Yarıştan bir gün önce Ankara’dan İstanbul’a geldik ve mümkün olduğunca yakın bir yerde, Maltepe’de
kalmaya gayret ettik. O gün Üsküdar’ın güzelliklerini görme fırsatı bulduk.
İstanbul’da ikamet edenler için en büyük şanssızlık tarihe tanıklık eden mekânları
gündelik hayatın içinde eritmiş, tüketmiş olmalarıdır.
Yarış günü Bostancı İskelesinden Adaya doğru hareket
ettiğimizde güneşli bir deniz bizi karşıladı. Ada İskelesi uzaktan görüldüğünde
büyük bir hareketlilik göze çarpıyordu. Ancak bu yoğunluğun Adanın hafta sonu
yoğunluğu olmadığı iskeleye yaklaştıkça ortaya çıktı.

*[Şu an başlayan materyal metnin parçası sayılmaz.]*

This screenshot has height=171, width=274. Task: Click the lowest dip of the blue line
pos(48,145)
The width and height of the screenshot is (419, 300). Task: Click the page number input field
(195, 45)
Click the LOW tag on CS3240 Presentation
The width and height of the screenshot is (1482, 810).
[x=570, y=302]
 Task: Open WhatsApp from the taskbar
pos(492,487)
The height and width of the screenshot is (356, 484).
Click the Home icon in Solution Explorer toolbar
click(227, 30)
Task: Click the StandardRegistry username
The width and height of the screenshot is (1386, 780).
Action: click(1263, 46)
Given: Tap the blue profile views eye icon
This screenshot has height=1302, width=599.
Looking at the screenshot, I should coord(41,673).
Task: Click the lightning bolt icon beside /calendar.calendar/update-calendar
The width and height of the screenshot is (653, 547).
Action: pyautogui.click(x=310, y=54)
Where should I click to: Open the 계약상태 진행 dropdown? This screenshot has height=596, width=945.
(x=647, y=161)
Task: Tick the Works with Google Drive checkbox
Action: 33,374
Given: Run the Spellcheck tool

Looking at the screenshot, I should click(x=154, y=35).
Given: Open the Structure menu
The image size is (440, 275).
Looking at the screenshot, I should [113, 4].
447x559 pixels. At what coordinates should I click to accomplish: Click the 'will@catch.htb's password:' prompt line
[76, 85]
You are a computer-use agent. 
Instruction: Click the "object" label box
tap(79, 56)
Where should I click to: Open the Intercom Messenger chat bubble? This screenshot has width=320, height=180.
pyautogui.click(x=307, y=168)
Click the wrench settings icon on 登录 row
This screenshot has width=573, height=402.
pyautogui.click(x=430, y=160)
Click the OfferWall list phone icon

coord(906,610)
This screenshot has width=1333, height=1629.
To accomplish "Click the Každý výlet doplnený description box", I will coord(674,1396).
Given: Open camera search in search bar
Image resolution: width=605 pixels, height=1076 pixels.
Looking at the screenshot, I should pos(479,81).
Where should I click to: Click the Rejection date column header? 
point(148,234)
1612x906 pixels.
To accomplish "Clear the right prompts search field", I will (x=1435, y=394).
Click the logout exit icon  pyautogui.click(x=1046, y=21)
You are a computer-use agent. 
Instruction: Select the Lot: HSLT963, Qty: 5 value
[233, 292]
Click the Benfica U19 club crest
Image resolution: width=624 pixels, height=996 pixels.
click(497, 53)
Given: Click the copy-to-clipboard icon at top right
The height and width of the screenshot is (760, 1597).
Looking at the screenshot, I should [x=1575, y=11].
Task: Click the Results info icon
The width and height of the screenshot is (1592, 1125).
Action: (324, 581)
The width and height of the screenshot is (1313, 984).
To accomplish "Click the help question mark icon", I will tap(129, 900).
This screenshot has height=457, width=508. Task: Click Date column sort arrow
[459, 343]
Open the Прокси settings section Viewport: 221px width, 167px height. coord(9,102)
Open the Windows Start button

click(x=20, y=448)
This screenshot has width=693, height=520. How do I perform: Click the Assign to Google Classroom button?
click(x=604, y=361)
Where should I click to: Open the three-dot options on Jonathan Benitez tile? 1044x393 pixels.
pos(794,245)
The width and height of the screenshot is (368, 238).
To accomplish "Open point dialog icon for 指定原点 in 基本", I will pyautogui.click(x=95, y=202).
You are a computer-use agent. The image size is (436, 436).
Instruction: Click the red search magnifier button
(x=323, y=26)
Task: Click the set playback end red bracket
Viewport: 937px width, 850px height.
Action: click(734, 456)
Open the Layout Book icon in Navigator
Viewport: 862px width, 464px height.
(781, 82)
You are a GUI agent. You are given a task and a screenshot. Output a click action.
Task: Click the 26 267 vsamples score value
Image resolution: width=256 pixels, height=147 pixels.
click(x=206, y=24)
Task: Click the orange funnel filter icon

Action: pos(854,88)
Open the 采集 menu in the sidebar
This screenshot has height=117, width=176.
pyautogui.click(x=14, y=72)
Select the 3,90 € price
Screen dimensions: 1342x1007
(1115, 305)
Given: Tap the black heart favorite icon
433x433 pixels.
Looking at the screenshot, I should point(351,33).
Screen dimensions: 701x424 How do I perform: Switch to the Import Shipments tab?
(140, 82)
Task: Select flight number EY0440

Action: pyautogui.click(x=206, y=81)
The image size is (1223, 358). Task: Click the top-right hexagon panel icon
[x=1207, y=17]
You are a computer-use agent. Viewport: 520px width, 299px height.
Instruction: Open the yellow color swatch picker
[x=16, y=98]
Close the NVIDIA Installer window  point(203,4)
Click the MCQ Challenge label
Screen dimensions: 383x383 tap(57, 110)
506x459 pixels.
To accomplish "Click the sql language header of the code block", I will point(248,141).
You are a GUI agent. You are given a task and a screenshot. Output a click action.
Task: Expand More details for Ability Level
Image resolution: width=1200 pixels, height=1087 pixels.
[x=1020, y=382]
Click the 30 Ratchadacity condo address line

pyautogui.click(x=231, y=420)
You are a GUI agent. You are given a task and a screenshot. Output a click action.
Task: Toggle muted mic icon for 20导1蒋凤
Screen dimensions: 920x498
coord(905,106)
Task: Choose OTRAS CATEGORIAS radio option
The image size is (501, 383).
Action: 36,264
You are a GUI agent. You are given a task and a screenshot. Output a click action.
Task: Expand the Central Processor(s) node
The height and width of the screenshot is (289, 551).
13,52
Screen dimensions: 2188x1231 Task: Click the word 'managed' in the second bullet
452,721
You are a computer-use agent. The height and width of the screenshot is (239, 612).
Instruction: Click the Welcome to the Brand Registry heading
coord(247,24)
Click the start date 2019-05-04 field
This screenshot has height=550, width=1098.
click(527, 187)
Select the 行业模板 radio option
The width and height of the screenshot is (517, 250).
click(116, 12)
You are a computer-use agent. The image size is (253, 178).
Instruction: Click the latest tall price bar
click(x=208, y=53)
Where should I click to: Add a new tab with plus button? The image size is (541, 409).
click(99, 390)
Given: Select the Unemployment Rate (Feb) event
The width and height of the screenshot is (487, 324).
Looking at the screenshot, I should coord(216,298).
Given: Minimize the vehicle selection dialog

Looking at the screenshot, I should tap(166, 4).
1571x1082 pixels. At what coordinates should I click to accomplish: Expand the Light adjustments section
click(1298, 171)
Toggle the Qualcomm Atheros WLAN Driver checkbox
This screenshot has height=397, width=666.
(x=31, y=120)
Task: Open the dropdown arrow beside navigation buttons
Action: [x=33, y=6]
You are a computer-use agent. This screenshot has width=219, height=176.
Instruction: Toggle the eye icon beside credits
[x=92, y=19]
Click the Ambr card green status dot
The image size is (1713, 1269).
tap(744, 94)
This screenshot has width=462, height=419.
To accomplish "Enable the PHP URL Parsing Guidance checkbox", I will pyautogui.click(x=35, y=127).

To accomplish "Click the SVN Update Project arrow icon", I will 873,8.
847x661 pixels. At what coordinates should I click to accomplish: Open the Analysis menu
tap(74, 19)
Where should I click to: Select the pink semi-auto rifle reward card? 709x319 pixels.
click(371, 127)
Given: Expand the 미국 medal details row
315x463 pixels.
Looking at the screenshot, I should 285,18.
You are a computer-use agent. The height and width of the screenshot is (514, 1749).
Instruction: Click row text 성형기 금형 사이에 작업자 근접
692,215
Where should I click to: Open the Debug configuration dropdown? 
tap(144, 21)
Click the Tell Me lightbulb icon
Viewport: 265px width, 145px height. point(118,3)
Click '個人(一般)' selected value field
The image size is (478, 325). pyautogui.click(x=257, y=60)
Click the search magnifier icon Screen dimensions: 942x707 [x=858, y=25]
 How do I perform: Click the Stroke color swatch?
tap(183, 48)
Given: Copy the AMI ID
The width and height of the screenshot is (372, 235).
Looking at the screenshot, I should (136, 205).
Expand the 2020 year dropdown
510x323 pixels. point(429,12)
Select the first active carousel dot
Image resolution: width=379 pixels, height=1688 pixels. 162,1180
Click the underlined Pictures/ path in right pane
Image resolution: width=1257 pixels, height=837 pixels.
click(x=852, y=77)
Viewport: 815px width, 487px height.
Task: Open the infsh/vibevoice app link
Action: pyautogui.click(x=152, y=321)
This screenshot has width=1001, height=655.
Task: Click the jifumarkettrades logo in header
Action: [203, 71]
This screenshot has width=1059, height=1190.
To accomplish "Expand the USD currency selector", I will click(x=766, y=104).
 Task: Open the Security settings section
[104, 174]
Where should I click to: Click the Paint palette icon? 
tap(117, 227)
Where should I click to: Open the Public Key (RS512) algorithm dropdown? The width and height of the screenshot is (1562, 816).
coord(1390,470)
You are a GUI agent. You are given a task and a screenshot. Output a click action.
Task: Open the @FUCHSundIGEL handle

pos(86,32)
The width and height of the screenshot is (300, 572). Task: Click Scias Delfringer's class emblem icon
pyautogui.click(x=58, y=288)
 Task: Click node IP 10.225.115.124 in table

Yarış T-shirtlerinin dağıtımı uygun değildi. Büyük bir
yığılma vardı ve vakit kaybına sebep oldu. Başka bir çözüm bulmak mümkün
gözüküyor.
Yarış Büyükada’nın etrafında, “Tam Tur” olarak adlandırılan
parkurda gerçekleşti. Manzara harika olmakla beraber, parkurun bir kısmı
kırıcıydı.
Bitiş noktasındaki organizasyonu ise yeterli buldum. Bu parkurda koşarken en çok atlara dikkat etmek lazım. Sürücülü sürücüsüz atlar sizinle beraber yarışıyorlar.
Unutmadan; Ada'nın köpekleri de bir harika.
Unutmadan; Ada'nın köpekleri de bir harika.
Dönüşte harika bir deniz ve güneş bizi karşılarken martıların dansı unutulmaz bir keyif kattı. Ritüelin son halkası olan ince belli bardakta çay keyfini de belirtmeden geçmemek gerekir.
Bu parkurda koşacaklar için bir miktar tırmanma ve hız
antrenmanı faydalı olacaktır. Ayrıca İstanbul’da ikamet edenlerin arada bir bu
parkurda koşmaları büyük keyif olacaktır.